Hmm, well when I enable both A and B speakers the center speaker and surround spears are automatically disabled so I guess that compensates for the power used by the additional B speakers.


----------



## tonyvdb (Sep 5, 2007)

Yardley said:


> Hmm, well when I enable both A and B speakers the center speaker and surround spears are automatically disabled so I guess that compensates for the power used by the additional B speakers.


Yes, that's very likely. The receiver you have is very low end and I would not expect it to Handel much so go easy on it and it will do just fine.


----------



## eyespy39 (Aug 23, 2013)

Yardley said:


> Hmm, well when I enable both A and B speakers the center speaker and surround spears are automatically disabled so I guess that compensates for the power used by the additional B speakers.


Many active subwoofers offer high level input and output. You might run your front speaker lines from your AVR into the high level input posts of such a SW and then connect the speakers to its high level output posts.
The SW filters out the low frequencies, augments them and plays them, leaving the mids and highs to the connected speakers.


----------



## Yardley (Mar 8, 2014)

eyespy39 said:


> Many active subwoofers offer high level input and output. You might run your front speaker lines from your AVR into the high level input posts of such a SW and then connect the speakers to its high level output posts.
> The SW filters out the low frequencies, augments them and plays them, leaving the mids and highs to the connected speakers.
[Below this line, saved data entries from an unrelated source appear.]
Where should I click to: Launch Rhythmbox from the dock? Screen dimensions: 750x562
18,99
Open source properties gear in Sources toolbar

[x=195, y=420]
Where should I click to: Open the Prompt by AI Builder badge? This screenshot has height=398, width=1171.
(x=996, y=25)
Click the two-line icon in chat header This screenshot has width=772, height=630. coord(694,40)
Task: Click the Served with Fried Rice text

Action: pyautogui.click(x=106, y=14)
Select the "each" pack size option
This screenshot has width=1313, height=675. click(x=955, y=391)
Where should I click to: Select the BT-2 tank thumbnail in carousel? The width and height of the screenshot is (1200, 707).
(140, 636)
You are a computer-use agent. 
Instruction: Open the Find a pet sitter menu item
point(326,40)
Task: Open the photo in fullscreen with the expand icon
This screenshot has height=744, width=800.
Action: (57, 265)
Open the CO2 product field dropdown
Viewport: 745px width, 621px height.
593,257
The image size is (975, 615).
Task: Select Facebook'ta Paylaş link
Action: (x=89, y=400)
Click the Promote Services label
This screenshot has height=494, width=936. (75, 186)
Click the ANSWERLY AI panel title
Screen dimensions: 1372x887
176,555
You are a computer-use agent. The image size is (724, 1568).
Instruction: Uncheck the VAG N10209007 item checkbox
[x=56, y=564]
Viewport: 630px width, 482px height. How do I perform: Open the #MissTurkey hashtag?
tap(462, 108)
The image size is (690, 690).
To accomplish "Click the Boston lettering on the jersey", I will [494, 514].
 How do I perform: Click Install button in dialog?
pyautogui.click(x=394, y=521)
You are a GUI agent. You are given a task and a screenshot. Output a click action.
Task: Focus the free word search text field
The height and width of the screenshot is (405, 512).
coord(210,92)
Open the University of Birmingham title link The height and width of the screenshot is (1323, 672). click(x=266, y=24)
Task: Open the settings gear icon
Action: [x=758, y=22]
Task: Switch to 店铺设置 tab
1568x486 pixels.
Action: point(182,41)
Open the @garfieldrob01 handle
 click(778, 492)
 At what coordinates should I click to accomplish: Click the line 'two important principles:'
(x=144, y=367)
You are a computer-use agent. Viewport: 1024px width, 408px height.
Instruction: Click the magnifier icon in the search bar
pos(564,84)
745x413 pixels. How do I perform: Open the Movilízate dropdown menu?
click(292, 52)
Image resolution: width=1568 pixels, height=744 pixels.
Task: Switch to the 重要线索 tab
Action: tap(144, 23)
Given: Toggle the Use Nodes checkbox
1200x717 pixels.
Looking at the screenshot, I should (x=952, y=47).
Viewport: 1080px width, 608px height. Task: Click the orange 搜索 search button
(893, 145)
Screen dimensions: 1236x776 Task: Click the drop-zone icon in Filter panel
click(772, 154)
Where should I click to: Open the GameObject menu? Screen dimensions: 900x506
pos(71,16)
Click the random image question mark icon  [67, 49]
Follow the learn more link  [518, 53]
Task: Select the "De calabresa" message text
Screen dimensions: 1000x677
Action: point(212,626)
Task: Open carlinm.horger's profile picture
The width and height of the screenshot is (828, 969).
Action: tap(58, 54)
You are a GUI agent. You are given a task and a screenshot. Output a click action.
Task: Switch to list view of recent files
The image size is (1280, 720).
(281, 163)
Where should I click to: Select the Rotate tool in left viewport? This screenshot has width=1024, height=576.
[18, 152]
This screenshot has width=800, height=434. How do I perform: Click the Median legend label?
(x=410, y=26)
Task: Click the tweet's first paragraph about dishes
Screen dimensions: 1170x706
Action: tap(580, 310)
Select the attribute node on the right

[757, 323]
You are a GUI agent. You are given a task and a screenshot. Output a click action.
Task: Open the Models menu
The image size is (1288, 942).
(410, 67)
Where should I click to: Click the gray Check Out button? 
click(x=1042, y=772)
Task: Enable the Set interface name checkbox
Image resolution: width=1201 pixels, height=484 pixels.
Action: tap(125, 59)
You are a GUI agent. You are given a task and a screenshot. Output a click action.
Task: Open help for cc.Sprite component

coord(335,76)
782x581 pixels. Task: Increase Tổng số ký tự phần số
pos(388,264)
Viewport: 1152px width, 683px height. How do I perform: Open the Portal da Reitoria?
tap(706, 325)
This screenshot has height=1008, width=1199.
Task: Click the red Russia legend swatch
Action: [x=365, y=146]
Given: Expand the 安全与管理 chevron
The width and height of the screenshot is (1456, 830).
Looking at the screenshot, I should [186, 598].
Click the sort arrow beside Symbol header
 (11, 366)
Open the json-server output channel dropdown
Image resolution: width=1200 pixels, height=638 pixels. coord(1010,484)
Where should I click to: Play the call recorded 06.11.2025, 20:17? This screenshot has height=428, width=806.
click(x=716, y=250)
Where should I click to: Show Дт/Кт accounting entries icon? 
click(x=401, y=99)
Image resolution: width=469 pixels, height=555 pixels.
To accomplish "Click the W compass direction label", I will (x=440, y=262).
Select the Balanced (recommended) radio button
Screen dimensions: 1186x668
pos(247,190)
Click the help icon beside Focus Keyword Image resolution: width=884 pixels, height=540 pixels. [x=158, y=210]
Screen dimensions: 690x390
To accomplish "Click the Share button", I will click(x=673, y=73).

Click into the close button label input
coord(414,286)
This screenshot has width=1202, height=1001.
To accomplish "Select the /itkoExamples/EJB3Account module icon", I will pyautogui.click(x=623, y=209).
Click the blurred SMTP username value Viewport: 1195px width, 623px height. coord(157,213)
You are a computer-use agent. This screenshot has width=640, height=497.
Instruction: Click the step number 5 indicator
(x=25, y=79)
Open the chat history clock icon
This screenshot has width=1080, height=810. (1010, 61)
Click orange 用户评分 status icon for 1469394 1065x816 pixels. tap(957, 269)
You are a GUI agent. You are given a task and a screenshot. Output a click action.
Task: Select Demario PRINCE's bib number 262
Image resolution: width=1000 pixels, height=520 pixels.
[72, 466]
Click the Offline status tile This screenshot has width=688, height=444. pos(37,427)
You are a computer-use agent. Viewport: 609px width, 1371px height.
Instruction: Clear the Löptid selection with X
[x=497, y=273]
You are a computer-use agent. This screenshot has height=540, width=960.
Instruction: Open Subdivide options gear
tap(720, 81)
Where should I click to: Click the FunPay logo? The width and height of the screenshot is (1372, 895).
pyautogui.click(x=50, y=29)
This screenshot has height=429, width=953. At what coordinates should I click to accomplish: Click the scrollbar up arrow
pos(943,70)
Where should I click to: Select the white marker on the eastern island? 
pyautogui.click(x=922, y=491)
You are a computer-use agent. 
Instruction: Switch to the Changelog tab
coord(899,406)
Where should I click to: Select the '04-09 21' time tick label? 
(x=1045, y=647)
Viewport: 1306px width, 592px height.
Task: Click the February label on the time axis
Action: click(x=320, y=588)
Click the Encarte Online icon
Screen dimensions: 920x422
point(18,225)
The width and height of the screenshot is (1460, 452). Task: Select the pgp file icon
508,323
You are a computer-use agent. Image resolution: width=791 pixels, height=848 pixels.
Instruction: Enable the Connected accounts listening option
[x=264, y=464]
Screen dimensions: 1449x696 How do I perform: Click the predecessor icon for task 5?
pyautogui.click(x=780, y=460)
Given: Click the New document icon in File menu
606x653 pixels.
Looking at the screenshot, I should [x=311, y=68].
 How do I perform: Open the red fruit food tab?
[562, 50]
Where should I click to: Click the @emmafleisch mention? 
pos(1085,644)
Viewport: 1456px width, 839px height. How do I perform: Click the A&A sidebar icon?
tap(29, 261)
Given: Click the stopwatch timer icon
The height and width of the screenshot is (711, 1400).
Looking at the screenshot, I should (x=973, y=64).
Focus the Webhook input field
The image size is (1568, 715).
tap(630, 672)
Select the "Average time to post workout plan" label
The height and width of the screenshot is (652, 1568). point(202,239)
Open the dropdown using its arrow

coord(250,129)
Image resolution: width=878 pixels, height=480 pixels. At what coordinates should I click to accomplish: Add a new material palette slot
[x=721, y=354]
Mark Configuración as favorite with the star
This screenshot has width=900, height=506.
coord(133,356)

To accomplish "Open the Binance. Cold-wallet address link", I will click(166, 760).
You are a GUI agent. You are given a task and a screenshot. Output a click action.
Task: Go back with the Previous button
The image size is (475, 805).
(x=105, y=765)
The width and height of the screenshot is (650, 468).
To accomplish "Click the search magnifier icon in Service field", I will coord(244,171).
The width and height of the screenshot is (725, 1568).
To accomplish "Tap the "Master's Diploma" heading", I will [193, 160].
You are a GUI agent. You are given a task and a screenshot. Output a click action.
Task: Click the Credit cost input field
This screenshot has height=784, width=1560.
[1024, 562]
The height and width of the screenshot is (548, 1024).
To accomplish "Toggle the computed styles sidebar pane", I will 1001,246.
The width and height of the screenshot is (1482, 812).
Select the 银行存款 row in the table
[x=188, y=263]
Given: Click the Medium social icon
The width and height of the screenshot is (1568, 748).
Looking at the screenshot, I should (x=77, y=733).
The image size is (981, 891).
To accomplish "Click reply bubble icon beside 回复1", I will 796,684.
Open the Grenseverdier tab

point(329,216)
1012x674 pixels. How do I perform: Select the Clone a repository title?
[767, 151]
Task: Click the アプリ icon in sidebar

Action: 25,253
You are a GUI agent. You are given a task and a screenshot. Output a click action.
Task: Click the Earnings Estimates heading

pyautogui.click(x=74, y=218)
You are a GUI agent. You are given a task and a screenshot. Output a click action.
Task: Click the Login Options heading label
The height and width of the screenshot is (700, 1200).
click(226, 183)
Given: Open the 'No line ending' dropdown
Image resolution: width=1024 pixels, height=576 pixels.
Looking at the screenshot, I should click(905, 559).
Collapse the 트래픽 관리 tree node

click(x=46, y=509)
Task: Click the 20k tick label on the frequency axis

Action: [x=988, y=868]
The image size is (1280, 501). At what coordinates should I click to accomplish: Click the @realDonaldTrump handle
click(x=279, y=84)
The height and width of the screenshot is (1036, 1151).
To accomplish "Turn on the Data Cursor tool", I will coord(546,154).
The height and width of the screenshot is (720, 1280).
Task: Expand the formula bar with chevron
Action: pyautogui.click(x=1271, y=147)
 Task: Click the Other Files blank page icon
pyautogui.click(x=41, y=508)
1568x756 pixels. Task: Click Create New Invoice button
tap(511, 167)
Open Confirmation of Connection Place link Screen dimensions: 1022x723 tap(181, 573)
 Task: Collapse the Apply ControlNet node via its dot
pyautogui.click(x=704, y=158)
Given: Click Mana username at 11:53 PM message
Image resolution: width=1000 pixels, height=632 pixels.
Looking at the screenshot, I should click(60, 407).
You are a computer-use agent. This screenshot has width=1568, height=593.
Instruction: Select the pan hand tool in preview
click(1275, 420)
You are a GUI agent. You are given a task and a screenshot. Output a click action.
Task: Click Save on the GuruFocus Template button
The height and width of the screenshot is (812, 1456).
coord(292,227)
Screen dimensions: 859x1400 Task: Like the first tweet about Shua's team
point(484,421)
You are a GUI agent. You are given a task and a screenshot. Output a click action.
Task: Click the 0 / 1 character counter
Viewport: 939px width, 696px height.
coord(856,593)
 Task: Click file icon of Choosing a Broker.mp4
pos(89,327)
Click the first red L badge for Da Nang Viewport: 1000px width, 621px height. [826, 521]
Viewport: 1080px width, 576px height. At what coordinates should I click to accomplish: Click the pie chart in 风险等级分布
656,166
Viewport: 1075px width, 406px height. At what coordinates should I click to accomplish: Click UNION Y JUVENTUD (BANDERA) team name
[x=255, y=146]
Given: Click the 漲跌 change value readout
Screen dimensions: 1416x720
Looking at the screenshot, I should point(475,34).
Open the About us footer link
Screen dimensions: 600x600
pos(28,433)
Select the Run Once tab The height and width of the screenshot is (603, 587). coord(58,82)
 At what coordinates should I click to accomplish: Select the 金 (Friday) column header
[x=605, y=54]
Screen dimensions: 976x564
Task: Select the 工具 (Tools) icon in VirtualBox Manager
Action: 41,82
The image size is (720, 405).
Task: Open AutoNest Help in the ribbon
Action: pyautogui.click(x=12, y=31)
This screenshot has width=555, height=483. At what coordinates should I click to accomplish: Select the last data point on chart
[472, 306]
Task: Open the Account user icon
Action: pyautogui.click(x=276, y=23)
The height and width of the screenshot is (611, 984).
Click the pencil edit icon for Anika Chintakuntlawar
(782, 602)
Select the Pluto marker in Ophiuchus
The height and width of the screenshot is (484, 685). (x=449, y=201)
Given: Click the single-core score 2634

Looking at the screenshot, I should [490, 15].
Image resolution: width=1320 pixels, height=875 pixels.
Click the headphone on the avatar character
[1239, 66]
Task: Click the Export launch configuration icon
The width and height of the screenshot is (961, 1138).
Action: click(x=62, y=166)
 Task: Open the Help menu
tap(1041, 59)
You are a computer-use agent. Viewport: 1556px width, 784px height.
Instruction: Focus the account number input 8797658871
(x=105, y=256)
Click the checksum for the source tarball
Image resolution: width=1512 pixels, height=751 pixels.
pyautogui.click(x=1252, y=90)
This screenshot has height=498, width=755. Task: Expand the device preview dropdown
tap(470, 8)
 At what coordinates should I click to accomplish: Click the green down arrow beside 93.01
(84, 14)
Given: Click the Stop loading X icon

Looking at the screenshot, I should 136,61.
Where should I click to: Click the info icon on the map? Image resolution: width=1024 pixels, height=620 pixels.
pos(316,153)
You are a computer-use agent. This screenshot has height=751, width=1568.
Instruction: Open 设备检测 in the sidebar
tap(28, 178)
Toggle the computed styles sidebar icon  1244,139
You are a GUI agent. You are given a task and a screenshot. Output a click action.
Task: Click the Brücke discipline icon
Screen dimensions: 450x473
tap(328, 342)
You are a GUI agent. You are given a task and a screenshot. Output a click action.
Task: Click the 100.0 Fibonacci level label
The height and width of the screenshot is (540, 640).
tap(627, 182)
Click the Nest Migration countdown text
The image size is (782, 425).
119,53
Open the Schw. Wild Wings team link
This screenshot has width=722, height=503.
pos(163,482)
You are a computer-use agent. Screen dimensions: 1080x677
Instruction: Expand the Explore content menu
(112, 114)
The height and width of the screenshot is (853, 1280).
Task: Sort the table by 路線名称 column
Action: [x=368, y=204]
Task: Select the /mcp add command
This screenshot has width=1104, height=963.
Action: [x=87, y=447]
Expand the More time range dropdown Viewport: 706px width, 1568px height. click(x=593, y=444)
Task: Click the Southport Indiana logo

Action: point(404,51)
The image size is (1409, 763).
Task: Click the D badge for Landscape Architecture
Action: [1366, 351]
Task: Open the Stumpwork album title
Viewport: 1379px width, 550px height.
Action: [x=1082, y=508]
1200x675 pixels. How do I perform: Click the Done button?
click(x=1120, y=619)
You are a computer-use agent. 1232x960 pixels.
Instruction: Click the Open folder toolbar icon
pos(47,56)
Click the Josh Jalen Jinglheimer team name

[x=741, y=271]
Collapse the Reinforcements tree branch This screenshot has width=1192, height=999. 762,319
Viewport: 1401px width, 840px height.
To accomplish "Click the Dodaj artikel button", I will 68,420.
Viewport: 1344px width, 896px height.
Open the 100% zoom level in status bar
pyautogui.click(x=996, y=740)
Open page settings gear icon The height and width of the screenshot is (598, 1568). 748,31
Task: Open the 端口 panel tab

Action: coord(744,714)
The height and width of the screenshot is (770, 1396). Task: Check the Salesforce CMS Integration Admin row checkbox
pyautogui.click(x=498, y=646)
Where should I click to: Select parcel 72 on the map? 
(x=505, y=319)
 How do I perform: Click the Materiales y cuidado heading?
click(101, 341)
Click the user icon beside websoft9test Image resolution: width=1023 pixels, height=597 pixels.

That sounds like a good option for me. So I would go from my AVR front speaker B L/R out into the sub and then connect the speakers directly to the sub?


----------



## Yardley (Mar 8, 2014)

I found a powered sub on craigslist the back has speaker level input/output, is that the same as high level?


----------



## tonyvdb (Sep 5, 2007)

Yardley said:


> I found a powered sub on craigslist the back has speaker level input/output, is that the same as high level?


Yes, that will do the job


----------



## eyespy39 (Aug 23, 2013)

Yardley said:


> That sounds like a good option for me. So I would go from my AVR front speaker B L/R out into the sub and then connect the speakers directly to the sub?


Yes, you got it. Good luck!


----------